И мужики посторонились. Егор заковылял к своему дому.
Под вечер, когда Ефим и Захар сидели на крыльце и курили, из дома выскочила встревоженная Дарья:
– Захар, схватки начались. Порасстроилась, поди, Шура из-за меда этого. За Агафьей, буди, сбегать…
– Не надо мне никаких ваших Агафей: сама-то Агафья еле ползает. Давай-ко Шуру в баню. Есть там теплая вода?
– Да осталась… Вчера топлено…
– Давайте-ко, да поскорее! И лампу зажги… В бане Шура ревела как резаная.
Ефим, страшный и злой, метался вокруг бани, зло сплевывал:
– Чего он там с ней делает?
Но Дарья, сидевшая в сенцах наготове, не пускала его:
– Сам он. Не впервой ему. Позовет, если чего. А ты Бога моли, чтобы ладно все было и чтобы парничок родился.
– Парничок, парничок! – передразнил Ефим.
– А отец-от твой, – продолжала Дарья, – все роды у меня сам принимал, и все как-то, слава Богу, живы, здоровы…
Пуще прежнего взревела Шура. И затихла, словно умерла. И тут же раздался слабый детский плач. И голос Захара:
– Дарья…
Дарья юркнула в баню.
Через минуту-другую вышел потный, красный Захар.
– Парень у тебя. Иди-ко Шуру домой отведи. Ефим ошалелыми глазами смотрел на отца:
– И как ты не боишься… этого…
– Эка невидаль! У коров отелы принимаем, а своих баб боимся! Только вот горластая она у тебя. А ты рожался, так мати твоя не вскрикнула. Иди, говорю…
Но Шура уже сама выходила из бани. Дарья несла завернутого в одеяло младенца.

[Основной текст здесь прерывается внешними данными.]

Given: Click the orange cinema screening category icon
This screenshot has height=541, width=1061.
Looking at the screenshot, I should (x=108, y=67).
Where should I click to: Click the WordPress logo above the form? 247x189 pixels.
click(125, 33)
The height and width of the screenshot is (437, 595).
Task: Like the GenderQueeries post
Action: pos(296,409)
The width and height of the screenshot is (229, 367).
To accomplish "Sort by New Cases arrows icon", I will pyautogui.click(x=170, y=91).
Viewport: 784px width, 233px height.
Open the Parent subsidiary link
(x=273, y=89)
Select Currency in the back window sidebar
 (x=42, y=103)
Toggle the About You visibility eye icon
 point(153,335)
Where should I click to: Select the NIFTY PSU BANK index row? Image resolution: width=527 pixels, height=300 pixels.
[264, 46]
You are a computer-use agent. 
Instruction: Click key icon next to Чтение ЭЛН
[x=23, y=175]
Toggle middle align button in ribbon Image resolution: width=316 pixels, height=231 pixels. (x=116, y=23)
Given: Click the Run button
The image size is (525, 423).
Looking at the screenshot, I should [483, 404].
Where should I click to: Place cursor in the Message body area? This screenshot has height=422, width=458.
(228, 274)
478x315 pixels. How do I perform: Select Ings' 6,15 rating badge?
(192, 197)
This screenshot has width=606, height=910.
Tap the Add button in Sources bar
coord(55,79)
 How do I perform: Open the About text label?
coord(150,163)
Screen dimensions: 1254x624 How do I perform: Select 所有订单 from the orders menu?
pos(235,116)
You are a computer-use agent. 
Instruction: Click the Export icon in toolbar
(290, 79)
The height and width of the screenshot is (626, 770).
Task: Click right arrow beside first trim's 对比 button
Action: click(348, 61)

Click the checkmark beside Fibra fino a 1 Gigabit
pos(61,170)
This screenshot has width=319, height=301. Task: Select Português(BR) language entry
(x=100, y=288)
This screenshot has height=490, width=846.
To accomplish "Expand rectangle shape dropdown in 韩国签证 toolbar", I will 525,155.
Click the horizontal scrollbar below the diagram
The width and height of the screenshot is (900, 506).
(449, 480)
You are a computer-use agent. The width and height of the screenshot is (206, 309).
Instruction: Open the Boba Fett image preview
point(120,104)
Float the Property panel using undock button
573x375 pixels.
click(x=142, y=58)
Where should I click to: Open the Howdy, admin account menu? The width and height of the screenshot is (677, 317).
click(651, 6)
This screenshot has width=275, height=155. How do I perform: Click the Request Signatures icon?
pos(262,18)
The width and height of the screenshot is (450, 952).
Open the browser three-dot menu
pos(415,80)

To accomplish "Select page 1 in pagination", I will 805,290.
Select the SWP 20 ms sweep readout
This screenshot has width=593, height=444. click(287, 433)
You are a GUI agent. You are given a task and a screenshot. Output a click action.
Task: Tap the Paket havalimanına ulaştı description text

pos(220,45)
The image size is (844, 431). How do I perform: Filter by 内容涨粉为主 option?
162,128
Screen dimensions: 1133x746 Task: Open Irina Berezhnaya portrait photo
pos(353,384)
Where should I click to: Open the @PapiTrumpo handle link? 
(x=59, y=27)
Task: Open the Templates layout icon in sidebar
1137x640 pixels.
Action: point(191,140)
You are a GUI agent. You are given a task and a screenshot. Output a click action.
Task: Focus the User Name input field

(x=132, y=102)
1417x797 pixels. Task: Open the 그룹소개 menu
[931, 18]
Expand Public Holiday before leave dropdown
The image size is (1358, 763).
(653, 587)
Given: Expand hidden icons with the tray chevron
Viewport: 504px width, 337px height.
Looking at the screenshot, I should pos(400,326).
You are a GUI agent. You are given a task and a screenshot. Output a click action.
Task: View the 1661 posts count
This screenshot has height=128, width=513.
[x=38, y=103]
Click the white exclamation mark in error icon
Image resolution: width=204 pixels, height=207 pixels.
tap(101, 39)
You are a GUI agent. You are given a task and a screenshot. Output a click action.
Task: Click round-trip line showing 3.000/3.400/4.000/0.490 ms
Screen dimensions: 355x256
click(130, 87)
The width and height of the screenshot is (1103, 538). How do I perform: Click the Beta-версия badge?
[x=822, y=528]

У погреба Шура невольно остановилась, ища глазами лужу меда. Лужи не было! Только две-три трудолюбивые пчелы еще ползали по траве и митличе. И Шура улыбнулась, и измученное лицо ее озарилось счастьем.
Назавтра уже вся деревня знала, что Шура родила парничка.
Тревожный ветер российских неурядиц все чаще залетал в далекое Заднегорье.
Как-то поздней осенью после обмолота поехали мужики к Аполлосу на мельницу. Важные такие отправились, довольные: хлеб на славу уродился. Телеги у всех мешками житными груженные. Колеса поскрипывают, кони похрапывают.
А обратно возвращались мужики на простой: ни много ни мало – по мешку на телеге.
Понуро шли кони в гору.
А бабы в это время ниже Подогородцев лен на голые пожни стлали: бойко снопы развязывали да раздергивали, рассыпали по отаве. Значит, стелют бабы, а мужики в гору едут. Невесело едут. И бабье сердце почуяло: неладно чего-то, не такие какие-то мужики.
Дарья спину усталую разогнула, глянула: мать честная! Сноп выпустила – да к Захару.
А тот идет возле порожней телеги, в сторону Дарьину не смотрит, речи ее гневные не слышит. А Нефедко, едущий сзади, ухмыляется, да в Михаила Гомзякова пальцем тычет:
– Говорил я вам, не отсидеться! – и так выговаривает, будто в заслугу себе ставит. Худо будет! Говорил? Говорил. А вот и правда худо. А ему как будто весело, оттого что худо.